Common Misconceptions or Errors
- Students may incorrectly identify a side length as a height rather than using the perpendicular distance between the bases. To address this misconception, use cutouts or measuring tools to show that these distances are not the same; consider using physical objects that are not square or rectangular to make sense of finding the correct height.
- Students may not properly locate the height or base(s) when using figures in various orientations. To address this misconception, provide multiple orientations of objects and figures. Note that parallelograms are like rectangles, in that any side can be considered a base, so there are two possible heights.
Strategies to Support Tiered Instruction
- Teacher models measuring the length and height of a given shape to demonstrate the difference between the dimensions.
- Instruction includes the use of manipulatives or geometric software to demonstrate the similarity of trapezoids, parallelograms and rhombi to square, rectangles, and triangles.
- Teacher co-creates a graphic organizer with images and formulas for trapezoids, parallelograms and rhombi and uses different colors to connect the dimensions of the figures to the variables within the formulas.
- Teacher uses cutouts or measuring tools to show that the length of the side of a figure is not necessarily the same as its height. Consider using physical objects that are not square or rectangular to make sense of finding the correct height.
Instructional Task 1 (MTR.5.1)
Trace a parallelogram or a rhombus on a sheet of graph paper. Highlight (or color) each of the sides a different color.

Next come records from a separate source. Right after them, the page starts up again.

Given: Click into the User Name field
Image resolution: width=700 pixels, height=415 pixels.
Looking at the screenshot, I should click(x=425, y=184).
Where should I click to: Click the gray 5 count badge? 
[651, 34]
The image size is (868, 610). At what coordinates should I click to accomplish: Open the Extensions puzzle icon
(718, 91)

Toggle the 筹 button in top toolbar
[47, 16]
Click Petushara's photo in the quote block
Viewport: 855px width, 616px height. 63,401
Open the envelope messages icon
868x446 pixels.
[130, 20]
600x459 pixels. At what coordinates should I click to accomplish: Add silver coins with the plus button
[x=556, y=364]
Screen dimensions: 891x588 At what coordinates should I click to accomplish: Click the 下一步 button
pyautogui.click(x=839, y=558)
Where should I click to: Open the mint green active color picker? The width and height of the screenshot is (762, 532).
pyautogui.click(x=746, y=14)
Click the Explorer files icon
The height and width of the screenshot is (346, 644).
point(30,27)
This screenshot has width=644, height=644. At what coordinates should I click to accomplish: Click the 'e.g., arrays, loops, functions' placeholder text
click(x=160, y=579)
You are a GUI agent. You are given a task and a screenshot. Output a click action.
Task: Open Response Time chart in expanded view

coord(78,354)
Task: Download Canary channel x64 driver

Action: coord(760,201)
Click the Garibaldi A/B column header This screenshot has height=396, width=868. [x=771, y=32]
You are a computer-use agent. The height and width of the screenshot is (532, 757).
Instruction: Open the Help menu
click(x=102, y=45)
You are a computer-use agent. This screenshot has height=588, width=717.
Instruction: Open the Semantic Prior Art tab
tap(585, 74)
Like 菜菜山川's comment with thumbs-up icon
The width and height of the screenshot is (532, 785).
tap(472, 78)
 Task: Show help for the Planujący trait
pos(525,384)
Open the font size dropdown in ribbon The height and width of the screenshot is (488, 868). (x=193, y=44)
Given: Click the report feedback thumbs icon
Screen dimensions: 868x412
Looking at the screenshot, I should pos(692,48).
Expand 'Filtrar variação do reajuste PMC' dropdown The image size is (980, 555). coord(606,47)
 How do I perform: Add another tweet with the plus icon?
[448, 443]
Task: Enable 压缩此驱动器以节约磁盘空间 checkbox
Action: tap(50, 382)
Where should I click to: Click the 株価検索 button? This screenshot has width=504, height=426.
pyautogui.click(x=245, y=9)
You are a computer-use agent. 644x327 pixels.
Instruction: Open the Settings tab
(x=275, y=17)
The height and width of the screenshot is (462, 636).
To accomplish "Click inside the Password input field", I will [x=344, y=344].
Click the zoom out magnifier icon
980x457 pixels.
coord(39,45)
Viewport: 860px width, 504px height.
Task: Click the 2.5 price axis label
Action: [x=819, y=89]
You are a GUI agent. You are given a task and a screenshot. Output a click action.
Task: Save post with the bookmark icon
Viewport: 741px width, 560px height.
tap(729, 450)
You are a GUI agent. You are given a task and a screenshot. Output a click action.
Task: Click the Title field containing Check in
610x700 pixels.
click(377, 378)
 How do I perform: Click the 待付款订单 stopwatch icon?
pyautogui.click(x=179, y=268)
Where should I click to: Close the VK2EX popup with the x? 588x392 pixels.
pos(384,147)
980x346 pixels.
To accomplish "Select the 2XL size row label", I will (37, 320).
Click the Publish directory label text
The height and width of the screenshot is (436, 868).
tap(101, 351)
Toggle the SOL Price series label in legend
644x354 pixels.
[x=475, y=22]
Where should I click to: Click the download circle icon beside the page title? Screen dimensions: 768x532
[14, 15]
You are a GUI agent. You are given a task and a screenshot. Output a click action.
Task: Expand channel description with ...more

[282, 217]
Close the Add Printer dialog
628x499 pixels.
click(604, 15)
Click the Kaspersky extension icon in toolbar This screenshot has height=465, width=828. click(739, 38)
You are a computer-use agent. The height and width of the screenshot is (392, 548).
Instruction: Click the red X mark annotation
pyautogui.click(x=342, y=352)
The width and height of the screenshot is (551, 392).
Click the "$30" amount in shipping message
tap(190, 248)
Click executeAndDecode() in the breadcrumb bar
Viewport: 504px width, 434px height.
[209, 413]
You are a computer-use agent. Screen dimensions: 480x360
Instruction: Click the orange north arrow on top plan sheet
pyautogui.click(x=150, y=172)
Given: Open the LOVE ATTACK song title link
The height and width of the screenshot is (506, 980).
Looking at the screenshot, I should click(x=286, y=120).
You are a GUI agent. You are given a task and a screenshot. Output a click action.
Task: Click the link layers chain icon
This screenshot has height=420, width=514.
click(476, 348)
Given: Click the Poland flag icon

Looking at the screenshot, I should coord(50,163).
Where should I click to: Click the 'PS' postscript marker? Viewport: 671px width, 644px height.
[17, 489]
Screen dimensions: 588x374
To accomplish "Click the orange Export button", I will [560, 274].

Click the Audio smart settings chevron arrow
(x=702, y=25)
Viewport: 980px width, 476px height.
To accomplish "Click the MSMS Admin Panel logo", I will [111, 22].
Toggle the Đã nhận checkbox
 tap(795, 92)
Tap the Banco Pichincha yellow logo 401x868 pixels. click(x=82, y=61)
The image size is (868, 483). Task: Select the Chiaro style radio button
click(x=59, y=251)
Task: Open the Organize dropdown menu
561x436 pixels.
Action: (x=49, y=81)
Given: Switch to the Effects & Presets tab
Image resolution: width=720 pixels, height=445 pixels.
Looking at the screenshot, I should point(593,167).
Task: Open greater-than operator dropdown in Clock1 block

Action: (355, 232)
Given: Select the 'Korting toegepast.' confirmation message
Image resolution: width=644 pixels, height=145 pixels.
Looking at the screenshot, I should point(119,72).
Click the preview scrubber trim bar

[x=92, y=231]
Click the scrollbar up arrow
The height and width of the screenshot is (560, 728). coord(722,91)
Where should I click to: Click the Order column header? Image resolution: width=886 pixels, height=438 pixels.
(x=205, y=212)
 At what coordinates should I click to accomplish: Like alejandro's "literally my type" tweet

Slice your two-dimensional figure vertically from a vertex at a right angle to an opposite side, to create a right triangle. Move the sliced-off portion to form a rectangle.
- Part A. What are the length and width of the created rectangle?
- Part B. Determine the formula for finding the area of your two-dimensional figure.
- Part C. Compare your two-dimensional figure and formula with a partner. What do you notice?
Instructional Task 2 (MTR.5.1)
Duplicate the trapezoid given below using patty paper or tracing paper and color the corresponding bases the same color. Cut out both trapezoids. Rotate one trapezoid 180o and line it up next to the other.
- Part A. What figure has formed?
- Part B. What is the formula for figure’s area? Use this information to determine the formula for finding the area of a trapezoid.
Instructional Item 1
A new park is being built in the shape of a trapezoid, as shown in the diagram below. The builders will cover the ground with a solid rubber surface to ensure the children playing have a safe and soft place to land when they jump or fall. How many square yards of rubber will be needed for this park?
Instructional Item 2
Find the area of the figure below.
*The strategies, tasks and items included in the B1G-M are examples and should not be considered comprehensive.